ACTION ITEM:
Search the listing below for the string "beside" and show each line that contains it.

------------------------------------

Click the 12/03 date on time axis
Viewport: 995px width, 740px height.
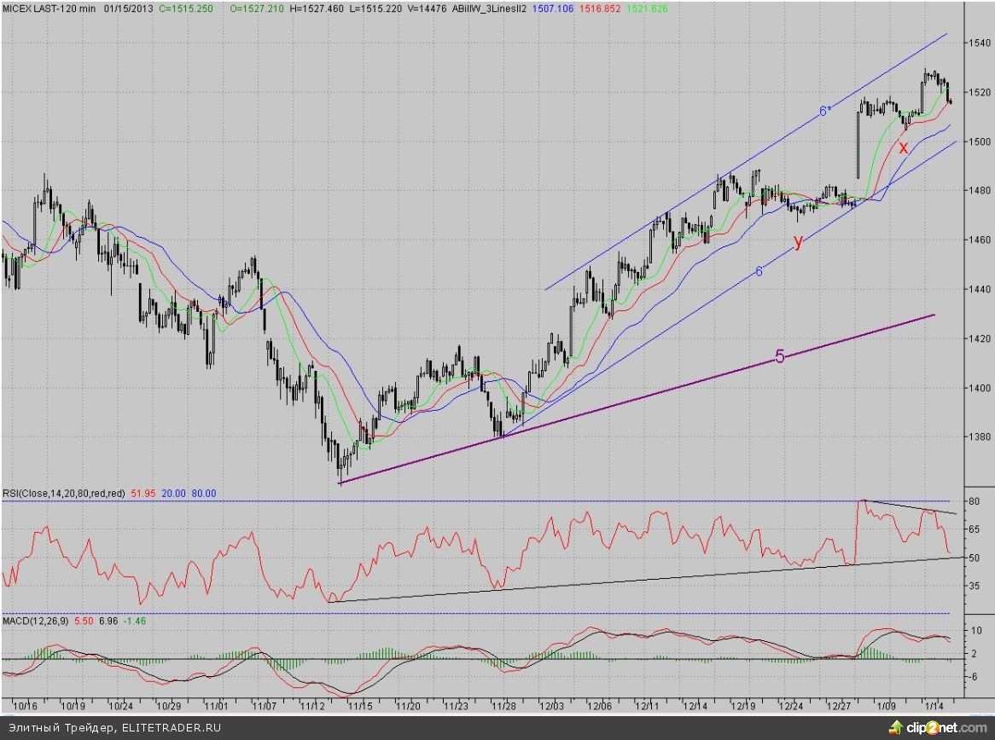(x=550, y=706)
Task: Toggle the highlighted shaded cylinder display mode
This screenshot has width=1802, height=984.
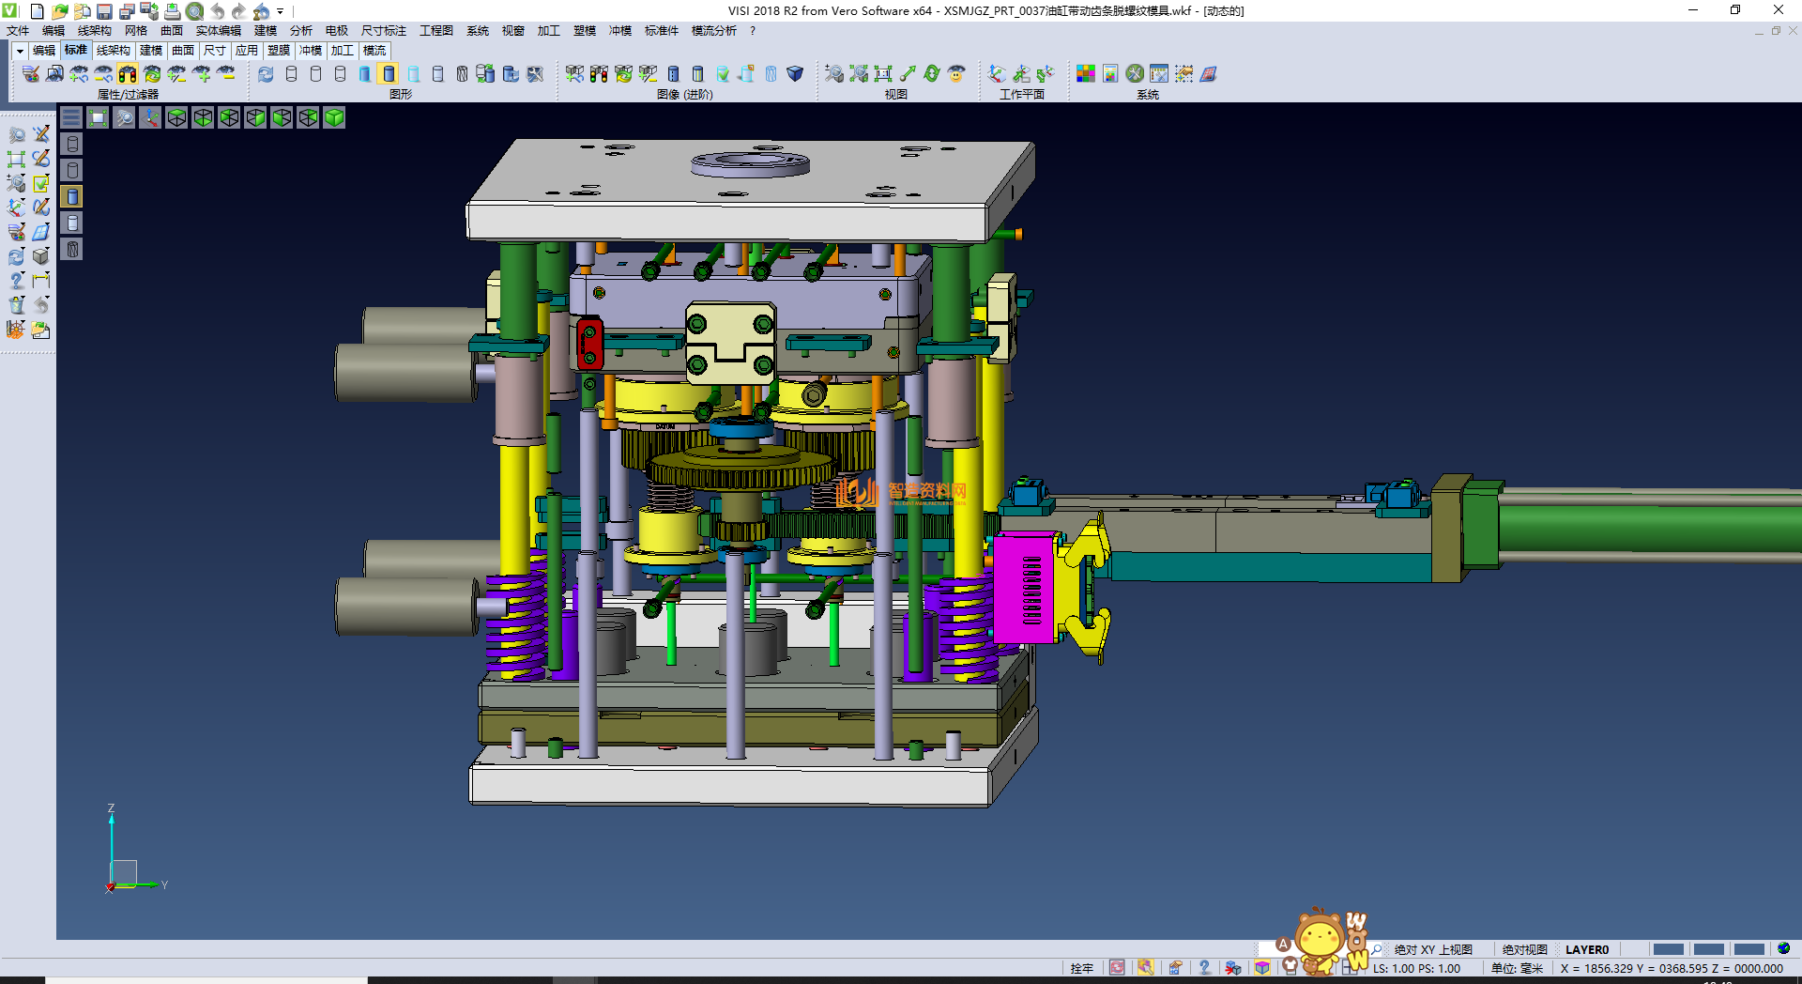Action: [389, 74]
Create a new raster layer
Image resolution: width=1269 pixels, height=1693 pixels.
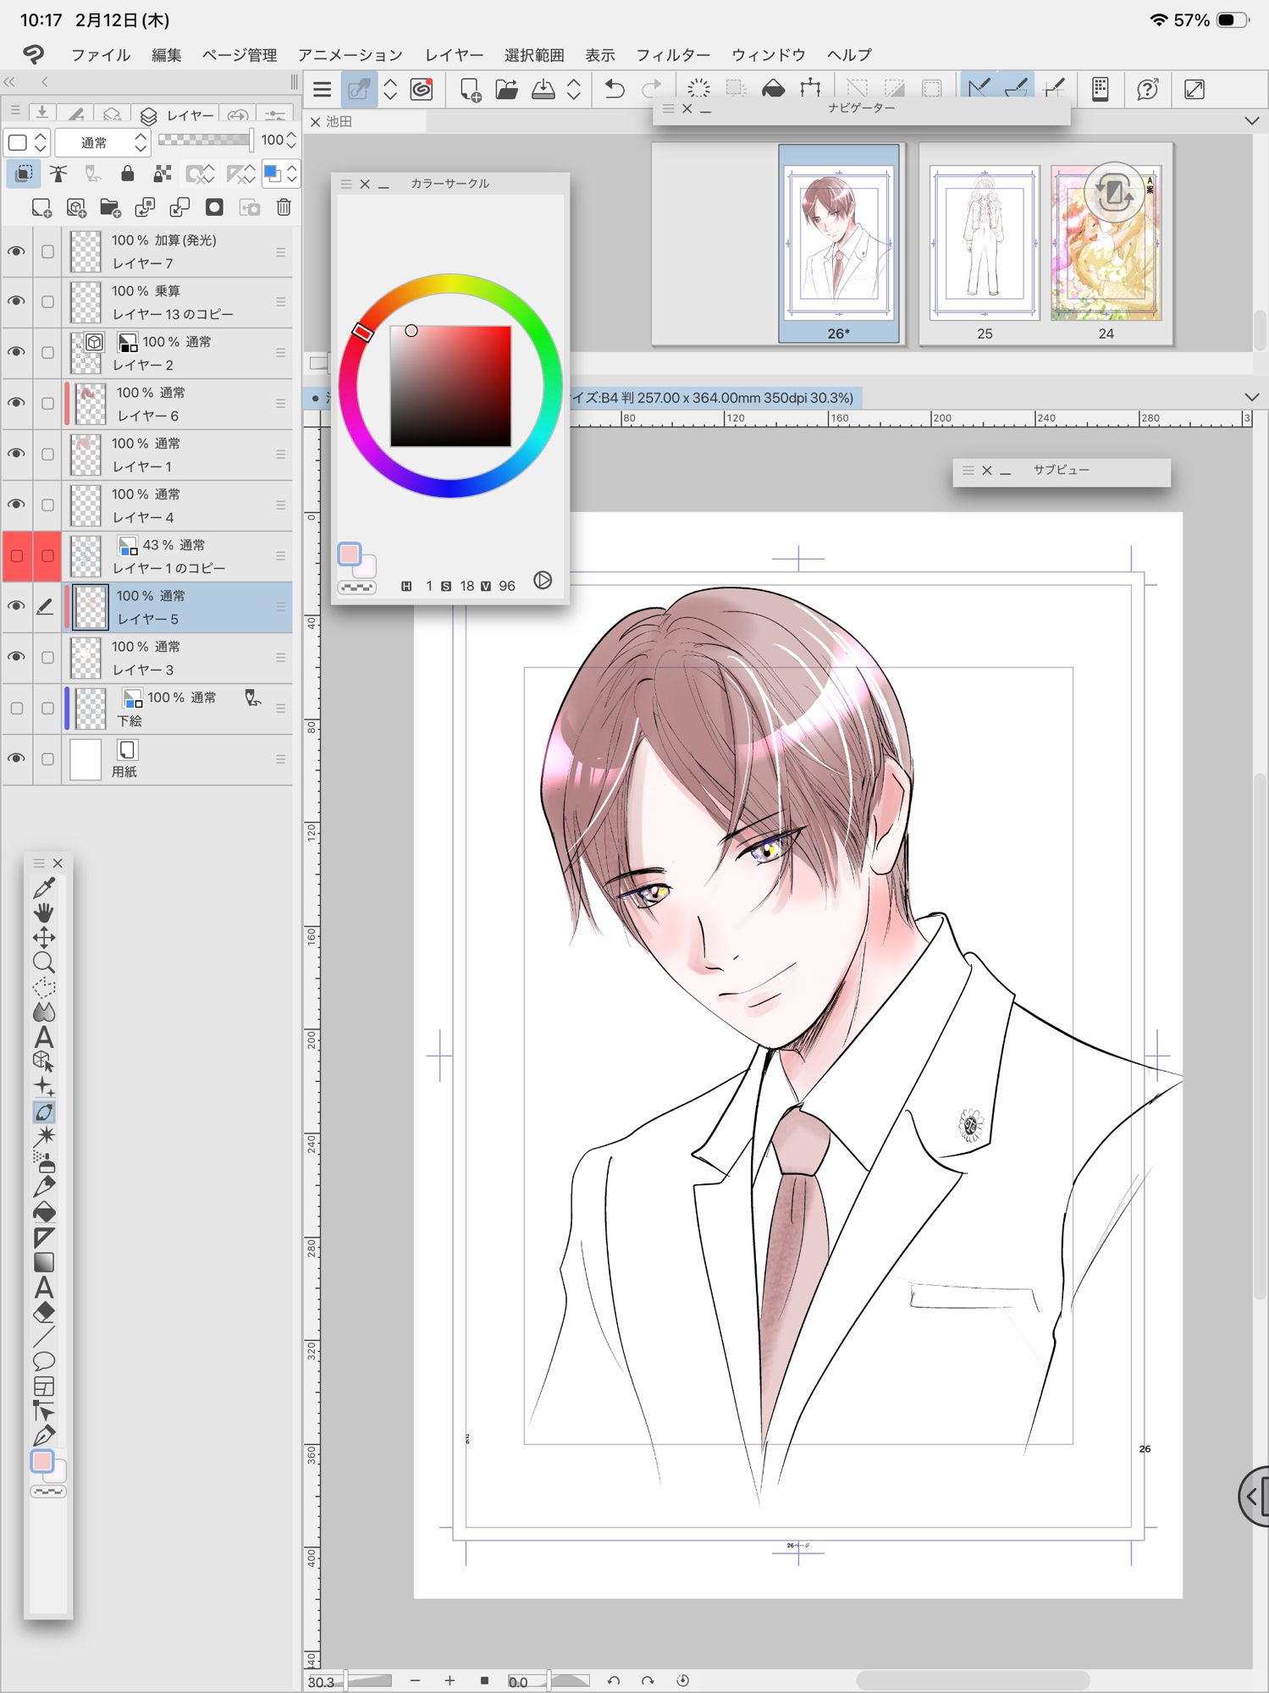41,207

------------------------------------

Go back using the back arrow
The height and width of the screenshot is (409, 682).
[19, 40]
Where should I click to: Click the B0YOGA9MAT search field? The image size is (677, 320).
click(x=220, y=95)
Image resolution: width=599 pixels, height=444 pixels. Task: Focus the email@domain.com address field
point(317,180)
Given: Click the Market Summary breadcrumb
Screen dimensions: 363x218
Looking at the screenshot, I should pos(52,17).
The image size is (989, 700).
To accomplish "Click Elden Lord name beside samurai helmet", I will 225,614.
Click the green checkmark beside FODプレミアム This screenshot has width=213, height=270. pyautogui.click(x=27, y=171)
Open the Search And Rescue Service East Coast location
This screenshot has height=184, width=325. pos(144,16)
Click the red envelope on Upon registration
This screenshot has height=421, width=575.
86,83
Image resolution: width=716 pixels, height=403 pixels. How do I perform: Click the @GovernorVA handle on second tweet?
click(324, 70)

------------------------------------

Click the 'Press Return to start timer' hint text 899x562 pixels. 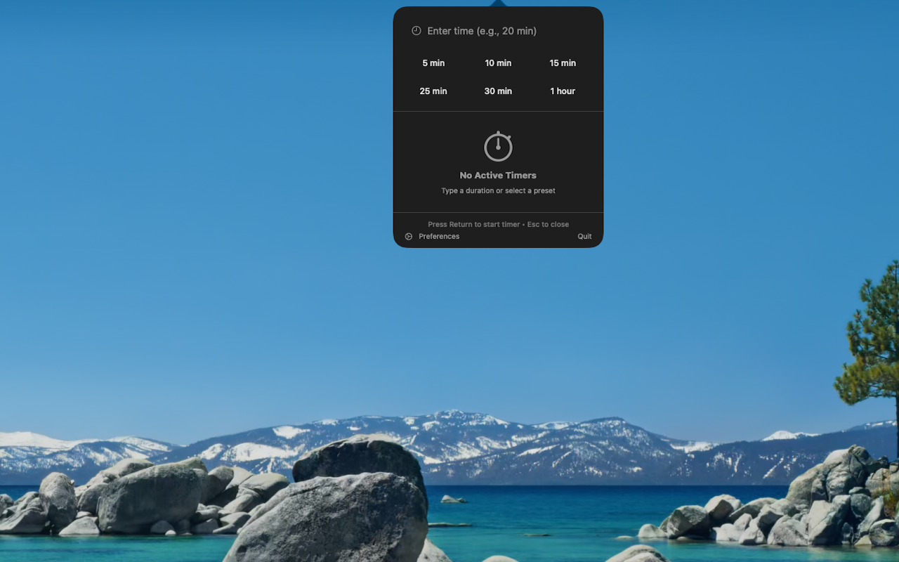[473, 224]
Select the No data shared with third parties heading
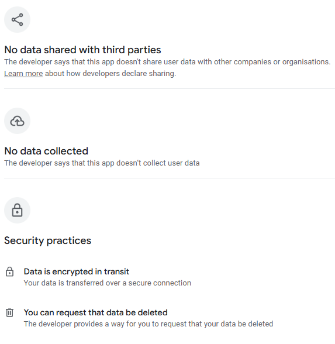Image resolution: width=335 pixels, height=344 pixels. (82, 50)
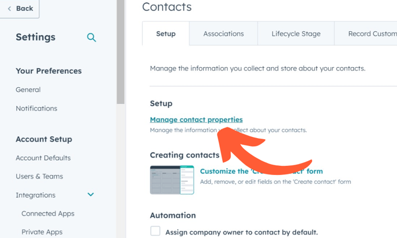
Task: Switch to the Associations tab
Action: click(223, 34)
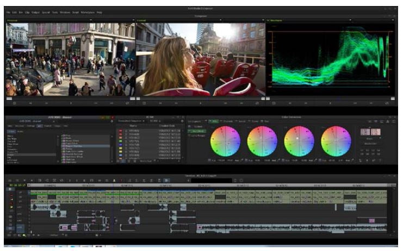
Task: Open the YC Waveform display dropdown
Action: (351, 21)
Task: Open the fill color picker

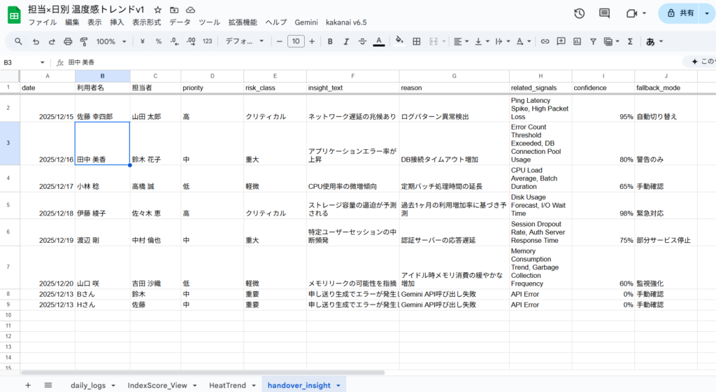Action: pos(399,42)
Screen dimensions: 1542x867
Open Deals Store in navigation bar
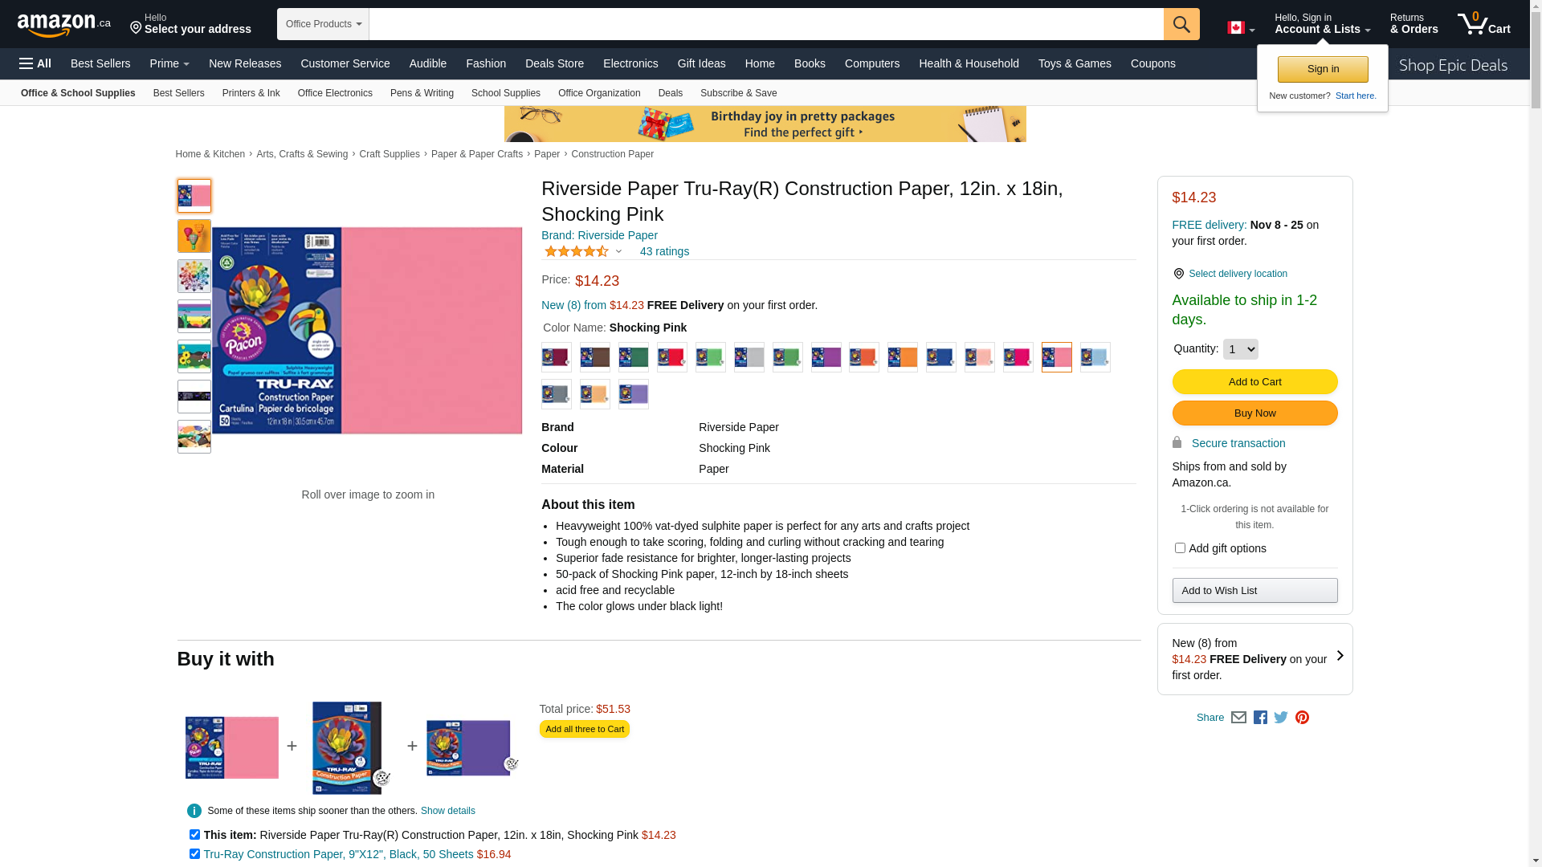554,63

------------------------------------

SOLUTION TO THIS EXERCISE:
To accomplish "Click Elden Lord name beside samurai helmet", I will 225,614.
Click the green checkmark beside FODプレミアム This screenshot has width=213, height=270. pyautogui.click(x=27, y=171)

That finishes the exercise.